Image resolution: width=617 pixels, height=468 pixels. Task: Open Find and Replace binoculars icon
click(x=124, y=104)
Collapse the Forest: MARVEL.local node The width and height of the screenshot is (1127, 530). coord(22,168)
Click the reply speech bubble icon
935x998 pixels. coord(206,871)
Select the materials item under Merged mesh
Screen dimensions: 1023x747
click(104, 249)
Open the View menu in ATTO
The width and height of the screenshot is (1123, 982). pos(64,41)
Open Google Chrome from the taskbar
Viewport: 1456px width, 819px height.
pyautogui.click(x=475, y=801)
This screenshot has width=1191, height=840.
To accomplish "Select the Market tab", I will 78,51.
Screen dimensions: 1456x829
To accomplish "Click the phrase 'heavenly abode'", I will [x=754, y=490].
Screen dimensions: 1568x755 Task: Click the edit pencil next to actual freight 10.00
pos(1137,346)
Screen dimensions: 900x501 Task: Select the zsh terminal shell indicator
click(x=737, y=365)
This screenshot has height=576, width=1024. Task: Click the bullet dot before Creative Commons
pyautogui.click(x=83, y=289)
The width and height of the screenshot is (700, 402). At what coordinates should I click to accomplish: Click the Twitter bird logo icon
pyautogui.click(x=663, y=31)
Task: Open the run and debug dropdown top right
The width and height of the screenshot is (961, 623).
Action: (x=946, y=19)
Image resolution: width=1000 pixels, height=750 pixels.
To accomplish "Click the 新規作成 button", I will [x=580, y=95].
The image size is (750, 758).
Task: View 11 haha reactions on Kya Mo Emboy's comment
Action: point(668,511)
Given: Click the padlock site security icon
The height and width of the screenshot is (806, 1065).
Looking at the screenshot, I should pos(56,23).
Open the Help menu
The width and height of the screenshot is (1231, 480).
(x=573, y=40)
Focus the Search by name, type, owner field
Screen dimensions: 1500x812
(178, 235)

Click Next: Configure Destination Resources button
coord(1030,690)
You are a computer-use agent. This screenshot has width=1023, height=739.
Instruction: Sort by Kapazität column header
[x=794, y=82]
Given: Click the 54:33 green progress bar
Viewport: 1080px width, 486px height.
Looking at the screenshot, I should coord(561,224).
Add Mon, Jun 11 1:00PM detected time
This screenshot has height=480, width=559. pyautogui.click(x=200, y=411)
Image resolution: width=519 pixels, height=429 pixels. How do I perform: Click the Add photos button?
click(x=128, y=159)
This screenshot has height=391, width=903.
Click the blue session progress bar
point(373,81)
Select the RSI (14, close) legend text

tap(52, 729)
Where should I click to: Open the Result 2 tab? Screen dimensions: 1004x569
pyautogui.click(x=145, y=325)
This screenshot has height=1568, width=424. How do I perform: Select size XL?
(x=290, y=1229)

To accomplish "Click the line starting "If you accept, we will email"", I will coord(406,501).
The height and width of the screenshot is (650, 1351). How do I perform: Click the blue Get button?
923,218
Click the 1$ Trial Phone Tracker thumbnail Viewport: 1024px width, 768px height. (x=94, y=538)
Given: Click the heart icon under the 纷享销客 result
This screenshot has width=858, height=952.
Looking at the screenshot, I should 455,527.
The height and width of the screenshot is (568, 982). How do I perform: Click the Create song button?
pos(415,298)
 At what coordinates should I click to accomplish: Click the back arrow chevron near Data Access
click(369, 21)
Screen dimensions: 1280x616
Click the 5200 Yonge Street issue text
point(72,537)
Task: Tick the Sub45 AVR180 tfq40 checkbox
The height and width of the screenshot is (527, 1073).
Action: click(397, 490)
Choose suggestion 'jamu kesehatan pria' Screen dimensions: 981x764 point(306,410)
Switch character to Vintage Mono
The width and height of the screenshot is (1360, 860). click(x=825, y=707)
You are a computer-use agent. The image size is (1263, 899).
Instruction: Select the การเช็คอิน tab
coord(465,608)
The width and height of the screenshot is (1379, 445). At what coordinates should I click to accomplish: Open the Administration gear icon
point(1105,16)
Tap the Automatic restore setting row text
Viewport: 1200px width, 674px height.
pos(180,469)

##########

GOAL OF THE EXERCISE: One number makes up the answer: the number of lines among the entries that include the word "agent".

RESPONSE AREA: 2